Tuesday, January 5, 2010

From The Worst To The Best


The emotional roller coaster that comprises a taxi driver’s shift, in the form of the question – how much will I make tonight? was never better illustrated than in the following back to back fares. It was the first Monday of the New Year, and it had been a slow weekend, after the subdued celebration that brought it in. The waning full moon was sometimes visible in the eastern night sky, when the rain clouds that brought the fine spray requiring my wipers every thirty seconds, subsided.

Around 9:00 PM, I picked up a fare at “Papa John’s Pizza” on Center, off Lancaster, who wanted to go to the mini-mart on Commercial and Mission, with a stop at the police station. He told me that he was picking up a confiscated Christmas gift for his daughter, that he wanted me to witness him giving it to her. As we drove he told me that he usually uses Affordable cab, and was stranded in the middle of nowhere by a cocaine addicted cab driver, after a $200.00 trip.

“After that I was picked up by a cocaine using cop,” he told me and continued, “After he arrested me we worked out a deal, where he let me go. The police don’t do that, but this guy was with the Sheriff’s department, and he should have taken me to jail and put me in the holding room, like they usually do.”

I was beginning to think that this guy was either on something or needed to be. We were on Court Street going past the capitol building, when my passenger told me that there was a city underneath the capitol mall, that was made up of 14th century wooden planks. It was a combination torture chamber and insane asylum, he insisted and looked at me sternly for agreement. I ignored him until we turned into the underground parking lot at city hall, where the police station was. Then my passenger said that he would be 15 minutes and to wait for him. I told him that the policy was that we needed to hold some money whenever a passenger left the cab with the meter running. He pulled out a half empty pack of Marboro’s, drew out a personal check for $100.00, that had a burn mark on it, and handed it to me.

“Don’t you have any cash?” I asked him. “We don’t accept personal checks.”

No he said, and then started asking me if I was an independent contractor, and I told him it didn’t matter, because I will not accept a check. Then he said that he wanted to go to the hospital in Corvallis, which is 35 miles south, because he was having a heart attack, unless I just wanted to call 911. Rather than making a scene by asking him to get out of the cab, since there was a police officer exiting his patrol car, I drove him to the mini-mart he originally wanted to go to, which was only a couple of blocks away. On the way there he demanded that I either take him to the hospital in Corvallis or call 911. When I reminded him that he didn’t have any money, he exploded in anger and said not to treat him like a child. Then he got out telling me to wait 10 minutes and the police would be here for me to talk to. My passenger went into the store and somehow convinced the clerk behind the counter to give him a cell phone, which he began talking on, as he glared at me out the window.

I picked up my microphone and called Erin, the dispatcher, “number 25 has a nut case that doesn’t have any money, and owes me $11.90”.

“Then get the emergency room for Sandra” she told me.

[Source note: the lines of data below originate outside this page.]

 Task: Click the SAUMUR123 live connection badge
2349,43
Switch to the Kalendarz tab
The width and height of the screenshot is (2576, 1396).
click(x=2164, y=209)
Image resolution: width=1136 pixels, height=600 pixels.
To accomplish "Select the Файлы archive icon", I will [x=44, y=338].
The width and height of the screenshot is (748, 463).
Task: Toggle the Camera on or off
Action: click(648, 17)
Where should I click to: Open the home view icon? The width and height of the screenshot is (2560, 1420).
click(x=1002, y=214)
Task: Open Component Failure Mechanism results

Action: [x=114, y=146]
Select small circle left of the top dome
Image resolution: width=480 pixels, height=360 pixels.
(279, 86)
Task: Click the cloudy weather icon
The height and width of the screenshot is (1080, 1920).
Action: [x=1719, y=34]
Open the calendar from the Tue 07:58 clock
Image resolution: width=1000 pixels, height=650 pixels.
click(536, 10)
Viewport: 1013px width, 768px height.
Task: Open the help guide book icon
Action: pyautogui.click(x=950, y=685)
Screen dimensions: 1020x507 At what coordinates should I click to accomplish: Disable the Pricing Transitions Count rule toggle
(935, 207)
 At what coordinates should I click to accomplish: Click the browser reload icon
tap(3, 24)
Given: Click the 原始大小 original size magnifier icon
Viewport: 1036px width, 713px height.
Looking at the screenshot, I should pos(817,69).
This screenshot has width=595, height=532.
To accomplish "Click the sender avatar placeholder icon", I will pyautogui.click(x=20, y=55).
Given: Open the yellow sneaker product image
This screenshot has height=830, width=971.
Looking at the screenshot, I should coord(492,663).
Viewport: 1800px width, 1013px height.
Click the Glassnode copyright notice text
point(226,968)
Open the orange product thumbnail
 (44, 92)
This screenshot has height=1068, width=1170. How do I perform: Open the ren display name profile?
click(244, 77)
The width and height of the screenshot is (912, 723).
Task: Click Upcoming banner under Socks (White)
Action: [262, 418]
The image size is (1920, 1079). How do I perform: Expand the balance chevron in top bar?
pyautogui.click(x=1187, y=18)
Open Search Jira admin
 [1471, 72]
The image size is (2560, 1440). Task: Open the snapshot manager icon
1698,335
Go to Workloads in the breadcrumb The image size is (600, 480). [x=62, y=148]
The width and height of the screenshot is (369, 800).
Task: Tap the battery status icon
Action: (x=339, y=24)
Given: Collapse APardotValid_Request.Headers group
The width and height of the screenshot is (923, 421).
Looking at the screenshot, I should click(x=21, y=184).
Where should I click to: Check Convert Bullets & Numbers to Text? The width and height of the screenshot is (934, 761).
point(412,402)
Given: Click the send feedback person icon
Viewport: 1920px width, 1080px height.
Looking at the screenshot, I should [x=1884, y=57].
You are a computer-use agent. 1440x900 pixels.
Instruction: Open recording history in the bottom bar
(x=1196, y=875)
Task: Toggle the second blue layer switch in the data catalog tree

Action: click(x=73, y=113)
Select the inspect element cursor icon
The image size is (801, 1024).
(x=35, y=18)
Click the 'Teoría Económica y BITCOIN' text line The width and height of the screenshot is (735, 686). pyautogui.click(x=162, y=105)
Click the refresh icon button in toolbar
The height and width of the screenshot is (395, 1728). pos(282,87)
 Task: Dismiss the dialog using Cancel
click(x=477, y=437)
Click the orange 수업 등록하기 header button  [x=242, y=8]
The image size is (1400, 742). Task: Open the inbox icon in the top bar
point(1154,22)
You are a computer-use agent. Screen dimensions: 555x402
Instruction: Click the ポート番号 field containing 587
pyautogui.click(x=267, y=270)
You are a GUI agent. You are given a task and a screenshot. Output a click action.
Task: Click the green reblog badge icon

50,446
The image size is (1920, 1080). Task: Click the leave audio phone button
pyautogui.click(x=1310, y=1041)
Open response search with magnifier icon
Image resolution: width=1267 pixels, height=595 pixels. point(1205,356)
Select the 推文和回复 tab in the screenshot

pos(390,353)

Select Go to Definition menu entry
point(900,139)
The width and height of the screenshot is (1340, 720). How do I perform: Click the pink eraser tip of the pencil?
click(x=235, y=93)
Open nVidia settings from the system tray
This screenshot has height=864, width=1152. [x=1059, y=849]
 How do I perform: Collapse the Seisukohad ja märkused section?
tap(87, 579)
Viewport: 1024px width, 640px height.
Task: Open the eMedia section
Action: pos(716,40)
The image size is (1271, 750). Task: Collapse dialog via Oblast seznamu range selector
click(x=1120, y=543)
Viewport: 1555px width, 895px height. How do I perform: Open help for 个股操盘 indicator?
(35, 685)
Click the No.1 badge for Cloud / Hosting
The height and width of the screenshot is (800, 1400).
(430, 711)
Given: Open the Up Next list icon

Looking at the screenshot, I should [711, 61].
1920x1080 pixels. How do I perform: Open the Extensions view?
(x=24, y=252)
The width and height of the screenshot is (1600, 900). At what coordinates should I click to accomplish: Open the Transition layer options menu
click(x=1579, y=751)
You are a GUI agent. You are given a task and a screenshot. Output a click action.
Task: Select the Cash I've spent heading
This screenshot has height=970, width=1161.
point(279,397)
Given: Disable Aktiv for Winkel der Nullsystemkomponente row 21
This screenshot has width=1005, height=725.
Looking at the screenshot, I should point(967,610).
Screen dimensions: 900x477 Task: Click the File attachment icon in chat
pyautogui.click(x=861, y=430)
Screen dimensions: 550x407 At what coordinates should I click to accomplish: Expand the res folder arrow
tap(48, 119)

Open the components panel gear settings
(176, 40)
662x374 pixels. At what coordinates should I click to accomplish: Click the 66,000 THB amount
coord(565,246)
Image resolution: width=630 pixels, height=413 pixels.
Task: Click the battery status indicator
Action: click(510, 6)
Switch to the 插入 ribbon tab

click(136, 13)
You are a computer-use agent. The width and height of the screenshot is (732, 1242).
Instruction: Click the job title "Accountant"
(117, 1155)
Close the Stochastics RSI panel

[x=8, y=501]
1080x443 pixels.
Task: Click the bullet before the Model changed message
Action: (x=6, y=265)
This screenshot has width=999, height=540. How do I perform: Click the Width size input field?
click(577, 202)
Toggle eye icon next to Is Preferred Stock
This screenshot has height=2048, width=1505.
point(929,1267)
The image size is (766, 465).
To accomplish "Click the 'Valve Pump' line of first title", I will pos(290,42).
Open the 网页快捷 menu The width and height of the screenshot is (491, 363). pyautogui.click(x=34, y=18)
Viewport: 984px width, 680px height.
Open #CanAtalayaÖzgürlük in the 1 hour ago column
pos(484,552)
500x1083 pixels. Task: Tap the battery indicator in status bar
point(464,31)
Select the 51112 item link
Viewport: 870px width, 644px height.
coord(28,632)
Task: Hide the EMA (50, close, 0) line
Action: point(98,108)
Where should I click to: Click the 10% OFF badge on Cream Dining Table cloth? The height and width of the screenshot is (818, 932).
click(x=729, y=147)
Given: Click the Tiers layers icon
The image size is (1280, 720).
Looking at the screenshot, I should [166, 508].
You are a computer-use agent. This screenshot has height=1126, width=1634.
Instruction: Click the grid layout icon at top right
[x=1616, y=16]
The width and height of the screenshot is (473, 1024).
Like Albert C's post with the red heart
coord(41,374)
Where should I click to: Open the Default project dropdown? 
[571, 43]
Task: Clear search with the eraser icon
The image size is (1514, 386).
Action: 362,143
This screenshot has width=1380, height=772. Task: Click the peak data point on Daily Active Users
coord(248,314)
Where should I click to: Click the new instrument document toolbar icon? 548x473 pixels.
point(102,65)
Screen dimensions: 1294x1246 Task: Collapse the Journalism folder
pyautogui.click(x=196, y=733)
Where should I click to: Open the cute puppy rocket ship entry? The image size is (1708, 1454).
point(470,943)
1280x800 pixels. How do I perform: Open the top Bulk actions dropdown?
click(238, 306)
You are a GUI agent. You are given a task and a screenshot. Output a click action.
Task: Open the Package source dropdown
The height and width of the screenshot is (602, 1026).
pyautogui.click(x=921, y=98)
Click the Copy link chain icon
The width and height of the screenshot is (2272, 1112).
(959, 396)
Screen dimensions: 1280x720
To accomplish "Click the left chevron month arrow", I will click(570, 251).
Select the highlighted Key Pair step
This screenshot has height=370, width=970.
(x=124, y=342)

When I arrived at ER there was a middle aged woman, with what appeared to be a broken arm, in a sling standing outside waiting. When she got into my cab, she told me that she had to go to Portland, and I told her that I needed $100.00 up front, and she could pay whatever was additional on the meter when we got there. She handed me a hundred dollar bill and asked me to drive her as fast as I could to get her to Portland, so she could get away from Salem, because of all the bad memories. As we drove I asked her how she broke her arm and she told me that it happened while trying to open a bottle of Sprite. The twist off cap was on so tight that she snapped one of the bones in her forearm. Then she immediately said that some people are accusing her boyfriend of doing it, but he’s innocent she insisted. They gave her three percocets to kill the pain, so she was buzzing.

On the way there she asked if we could stop to get something to eat, so I decided to take my lunch break and we got it to go from Taco Bell, at the Brooks truck stop off I-5. After we ate, we drove in silence up to Portland, except for Sandra asking me couple of times how much farther it was. She wanted to go to a Shell gas station off Martin Luther King Boulevard, so we had to cross the Willamette River, to get to the the Rose Garden exit. She became deathly afraid and put her head between her knees, as we passed over the water. When we were back on land, she explained that bridges always terrified her. When I dropped her off the meter read $133.20 and she asked if it would be okay if she just gave me $30.00 more, and I told her okay. I got back to Salem at around midnight, and only had three more calls, totaling around twenty dollars over the remaining four hours of my shift.